▶

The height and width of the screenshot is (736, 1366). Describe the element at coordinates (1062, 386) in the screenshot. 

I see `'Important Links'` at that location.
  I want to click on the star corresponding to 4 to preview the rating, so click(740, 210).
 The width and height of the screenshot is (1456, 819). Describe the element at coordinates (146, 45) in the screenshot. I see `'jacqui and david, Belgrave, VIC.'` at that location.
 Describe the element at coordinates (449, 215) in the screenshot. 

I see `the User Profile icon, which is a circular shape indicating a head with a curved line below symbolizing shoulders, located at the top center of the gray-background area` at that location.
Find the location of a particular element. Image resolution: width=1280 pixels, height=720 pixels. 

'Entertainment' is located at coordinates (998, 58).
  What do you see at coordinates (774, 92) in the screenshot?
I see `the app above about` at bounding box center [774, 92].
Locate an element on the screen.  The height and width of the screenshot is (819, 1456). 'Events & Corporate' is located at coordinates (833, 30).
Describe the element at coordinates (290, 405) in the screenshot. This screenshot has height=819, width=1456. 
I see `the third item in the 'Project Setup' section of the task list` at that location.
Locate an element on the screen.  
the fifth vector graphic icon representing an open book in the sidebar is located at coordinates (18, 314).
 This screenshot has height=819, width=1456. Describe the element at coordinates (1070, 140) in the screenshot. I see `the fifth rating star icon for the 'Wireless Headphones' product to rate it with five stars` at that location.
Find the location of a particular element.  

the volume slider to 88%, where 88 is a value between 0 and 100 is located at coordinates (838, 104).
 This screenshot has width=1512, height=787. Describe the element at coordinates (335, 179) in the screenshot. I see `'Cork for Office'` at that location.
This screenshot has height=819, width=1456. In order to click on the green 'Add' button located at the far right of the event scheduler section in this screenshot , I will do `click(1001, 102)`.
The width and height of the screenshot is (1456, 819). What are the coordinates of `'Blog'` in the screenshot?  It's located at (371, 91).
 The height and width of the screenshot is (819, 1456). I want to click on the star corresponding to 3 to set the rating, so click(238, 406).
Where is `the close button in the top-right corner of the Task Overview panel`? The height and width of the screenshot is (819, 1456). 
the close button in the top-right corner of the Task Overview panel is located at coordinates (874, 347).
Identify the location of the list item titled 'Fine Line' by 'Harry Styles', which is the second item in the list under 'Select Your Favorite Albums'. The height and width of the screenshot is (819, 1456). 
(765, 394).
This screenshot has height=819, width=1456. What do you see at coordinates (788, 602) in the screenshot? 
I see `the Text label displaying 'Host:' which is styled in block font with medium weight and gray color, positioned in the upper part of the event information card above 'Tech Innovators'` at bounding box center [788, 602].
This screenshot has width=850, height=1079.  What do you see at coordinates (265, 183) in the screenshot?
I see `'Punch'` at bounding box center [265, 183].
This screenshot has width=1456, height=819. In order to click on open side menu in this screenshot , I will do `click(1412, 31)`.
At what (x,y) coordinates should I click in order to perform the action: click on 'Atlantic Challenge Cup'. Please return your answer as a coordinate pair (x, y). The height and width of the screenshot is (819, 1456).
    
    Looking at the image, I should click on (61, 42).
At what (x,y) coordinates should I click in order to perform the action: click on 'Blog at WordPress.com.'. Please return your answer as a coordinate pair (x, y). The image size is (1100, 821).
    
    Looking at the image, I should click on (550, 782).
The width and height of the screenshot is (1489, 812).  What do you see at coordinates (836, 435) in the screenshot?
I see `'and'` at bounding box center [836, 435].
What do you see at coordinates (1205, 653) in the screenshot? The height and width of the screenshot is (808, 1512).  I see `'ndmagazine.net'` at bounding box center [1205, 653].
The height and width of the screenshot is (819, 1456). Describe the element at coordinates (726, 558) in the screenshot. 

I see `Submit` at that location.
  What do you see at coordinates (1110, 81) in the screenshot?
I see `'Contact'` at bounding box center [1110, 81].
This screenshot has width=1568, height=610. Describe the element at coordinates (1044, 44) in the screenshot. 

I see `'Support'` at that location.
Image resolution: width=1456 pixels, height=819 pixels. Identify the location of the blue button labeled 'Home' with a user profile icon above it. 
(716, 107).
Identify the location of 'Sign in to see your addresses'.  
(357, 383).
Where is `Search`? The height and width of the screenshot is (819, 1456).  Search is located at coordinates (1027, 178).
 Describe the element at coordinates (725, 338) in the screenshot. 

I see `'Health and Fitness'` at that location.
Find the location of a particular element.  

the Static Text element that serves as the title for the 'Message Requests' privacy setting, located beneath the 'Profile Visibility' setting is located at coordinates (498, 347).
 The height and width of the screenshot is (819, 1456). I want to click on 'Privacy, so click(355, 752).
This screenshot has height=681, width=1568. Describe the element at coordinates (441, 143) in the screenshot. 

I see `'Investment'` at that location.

◀

Copy every one of the records above word for word.

The height and width of the screenshot is (736, 1366). Describe the element at coordinates (1062, 386) in the screenshot. 

I see `'Important Links'` at that location.
  I want to click on the star corresponding to 4 to preview the rating, so click(740, 210).
 The width and height of the screenshot is (1456, 819). Describe the element at coordinates (146, 45) in the screenshot. I see `'jacqui and david, Belgrave, VIC.'` at that location.
 Describe the element at coordinates (449, 215) in the screenshot. 

I see `the User Profile icon, which is a circular shape indicating a head with a curved line below symbolizing shoulders, located at the top center of the gray-background area` at that location.
Find the location of a particular element. Image resolution: width=1280 pixels, height=720 pixels. 

'Entertainment' is located at coordinates (998, 58).
  What do you see at coordinates (774, 92) in the screenshot?
I see `the app above about` at bounding box center [774, 92].
Locate an element on the screen.  The height and width of the screenshot is (819, 1456). 'Events & Corporate' is located at coordinates (833, 30).
Describe the element at coordinates (290, 405) in the screenshot. This screenshot has height=819, width=1456. 
I see `the third item in the 'Project Setup' section of the task list` at that location.
Locate an element on the screen.  
the fifth vector graphic icon representing an open book in the sidebar is located at coordinates (18, 314).
 This screenshot has height=819, width=1456. Describe the element at coordinates (1070, 140) in the screenshot. I see `the fifth rating star icon for the 'Wireless Headphones' product to rate it with five stars` at that location.
Find the location of a particular element.  

the volume slider to 88%, where 88 is a value between 0 and 100 is located at coordinates (838, 104).
 This screenshot has width=1512, height=787. Describe the element at coordinates (335, 179) in the screenshot. I see `'Cork for Office'` at that location.
This screenshot has height=819, width=1456. In order to click on the green 'Add' button located at the far right of the event scheduler section in this screenshot , I will do `click(1001, 102)`.
The width and height of the screenshot is (1456, 819). What are the coordinates of `'Blog'` in the screenshot?  It's located at (371, 91).
 The height and width of the screenshot is (819, 1456). I want to click on the star corresponding to 3 to set the rating, so click(238, 406).
Where is `the close button in the top-right corner of the Task Overview panel`? The height and width of the screenshot is (819, 1456). 
the close button in the top-right corner of the Task Overview panel is located at coordinates (874, 347).
Identify the location of the list item titled 'Fine Line' by 'Harry Styles', which is the second item in the list under 'Select Your Favorite Albums'. The height and width of the screenshot is (819, 1456). 
(765, 394).
This screenshot has height=819, width=1456. What do you see at coordinates (788, 602) in the screenshot? 
I see `the Text label displaying 'Host:' which is styled in block font with medium weight and gray color, positioned in the upper part of the event information card above 'Tech Innovators'` at bounding box center [788, 602].
This screenshot has width=850, height=1079.  What do you see at coordinates (265, 183) in the screenshot?
I see `'Punch'` at bounding box center [265, 183].
This screenshot has width=1456, height=819. In order to click on open side menu in this screenshot , I will do `click(1412, 31)`.
At what (x,y) coordinates should I click in order to perform the action: click on 'Atlantic Challenge Cup'. Please return your answer as a coordinate pair (x, y). The height and width of the screenshot is (819, 1456).
    
    Looking at the image, I should click on (61, 42).
At what (x,y) coordinates should I click in order to perform the action: click on 'Blog at WordPress.com.'. Please return your answer as a coordinate pair (x, y). The image size is (1100, 821).
    
    Looking at the image, I should click on (550, 782).
The width and height of the screenshot is (1489, 812).  What do you see at coordinates (836, 435) in the screenshot?
I see `'and'` at bounding box center [836, 435].
What do you see at coordinates (1205, 653) in the screenshot? The height and width of the screenshot is (808, 1512).  I see `'ndmagazine.net'` at bounding box center [1205, 653].
The height and width of the screenshot is (819, 1456). Describe the element at coordinates (726, 558) in the screenshot. 

I see `Submit` at that location.
  What do you see at coordinates (1110, 81) in the screenshot?
I see `'Contact'` at bounding box center [1110, 81].
This screenshot has width=1568, height=610. Describe the element at coordinates (1044, 44) in the screenshot. 

I see `'Support'` at that location.
Image resolution: width=1456 pixels, height=819 pixels. Identify the location of the blue button labeled 'Home' with a user profile icon above it. 
(716, 107).
Identify the location of 'Sign in to see your addresses'.  
(357, 383).
Where is `Search`? The height and width of the screenshot is (819, 1456).  Search is located at coordinates (1027, 178).
 Describe the element at coordinates (725, 338) in the screenshot. 

I see `'Health and Fitness'` at that location.
Find the location of a particular element.  

the Static Text element that serves as the title for the 'Message Requests' privacy setting, located beneath the 'Profile Visibility' setting is located at coordinates (498, 347).
 The height and width of the screenshot is (819, 1456). I want to click on 'Privacy, so click(355, 752).
This screenshot has height=681, width=1568. Describe the element at coordinates (441, 143) in the screenshot. 

I see `'Investment'` at that location.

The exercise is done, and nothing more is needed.